= Diophantus of Abae =

2nd-century BC Macedonian Greek soldier

Diophantus (Διόφαντος), born Herais (Ἡραΐς; 2nd century BC), was an hermaphrodite who lived in the second century BC and fought as a soldier with Alexander Balas. His life is known from the works of Diodorus Siculus.

== Biography ==
Diophantus was born in the city of Abae, in Arabia, during the reign of Alexander Balas. Mistakenly thought to be born a female, his birthname was Herais. His father, who was also called Diophantus, was a Macedonian Greek, and he married an Arab woman from the region. The couple's first child, a baby boy also called Diophantus, died at a young age. Diophantus Senior was perhaps a military settler in the region along with many other Macedonians.

Diophantus was married to a man named Samias, who travelled abroad after they had been married for one year. Diophantus then fell ill with a fever and a tumour formed at the base of his abdomen. Doctors suspected this was a tumour in the womb. The doctors tried to apply medication, but on the seventh day of the disease, the tumour ruptured, and male genitalia appeared. Diophantus' mother and two servants witnessed this occurrence. The women dressed Diophantus in the typical feminine way, imagining that Diophantus had had homosexual relations with his husband.

When Samias returned from his travels, Diophantus no longer wanted to be married. Samias took Diophantus' father to court and the judges decided that the wife should return to the husband. Diophantus then removed his clothes, revealing himself as a man, protesting that the judges had forced one man to live with another. Diophantus began to wear male clothes, and doctors concluded that his internal sexual characteristics had been hidden inside an egg-shaped compartment, through which there was a membrane through which excreta flowed. Doctors performed cosmetic surgery, giving his genitalia a "decent shape". It was after this operation that he took the name Diophantus.

Diophantus then enlisted in the cavalry and fought in the forces of Alexander Balas. It is likely that he belonged to the Guard due to the "permanent character of [his] military service in the cavalry during peacetime". If his father was a military settler, his service would imply an inherited military service.

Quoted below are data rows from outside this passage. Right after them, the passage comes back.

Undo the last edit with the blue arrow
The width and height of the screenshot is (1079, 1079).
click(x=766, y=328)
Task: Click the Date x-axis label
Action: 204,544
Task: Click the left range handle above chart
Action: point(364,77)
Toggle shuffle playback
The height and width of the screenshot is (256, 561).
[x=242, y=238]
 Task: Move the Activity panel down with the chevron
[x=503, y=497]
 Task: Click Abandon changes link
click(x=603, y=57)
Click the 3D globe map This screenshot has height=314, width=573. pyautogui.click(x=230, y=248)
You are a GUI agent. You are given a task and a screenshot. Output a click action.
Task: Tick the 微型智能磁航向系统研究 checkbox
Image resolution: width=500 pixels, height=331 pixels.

Samias, who was still in love with him, and yet was ashamed that their marriage was defined as "unnatural", appointed Diophantus as his heir and killed himself.

Diophantus' life also links to a prophecy that predicted Alexander Balas' death would come at the birthplace of the "two-formed" – meaning Abae, where Diophantus was born.

== Historiography ==
The life of Diophantus is known only from the Bibliotheca Historica of Diodorus Siculus, which was written in the century after Diophantus' death. Rebecca Langlands notes that Diophantus' life is "presented as true, if hard to believe, like many paradoxica".

Diophantus is not the only intersex person to be recognised in the ancient world, and Helen King compares his transition in particular to that of Phaethousa. Jay Kyle Petersen compares his life to that of Callon of Epidaurus, who lived thirty years later and whose life is also described by Diodorus Siculus.

According to Luc Brisson, Diophantus' life is one example of several tropes of hermaphroditism in antiquity: mixed marriages' producing dual-sexed offspring"; the disruption of family relations; confusion of gendered tasks. For Shaun Tougher one of the important aspects of the timing of Diophantus' change is that it occurred after marriage. Julia Doroszewska points out that his transition did not stop Diophantus from being active in society, and in fact could be read as a means of social advancement. Doroszewska also interprets Diophantus' life as an example of a trope where a girl transforms to a hyper-masculine man.

According to Stefanie van der Gracht, Diophantus' medical condition could be interpreted as pseudohermaphroditism, which can become apparent after the onset of puberty. Van der Gracht suggests that the young Diophantus may have been married before the onset of puberty.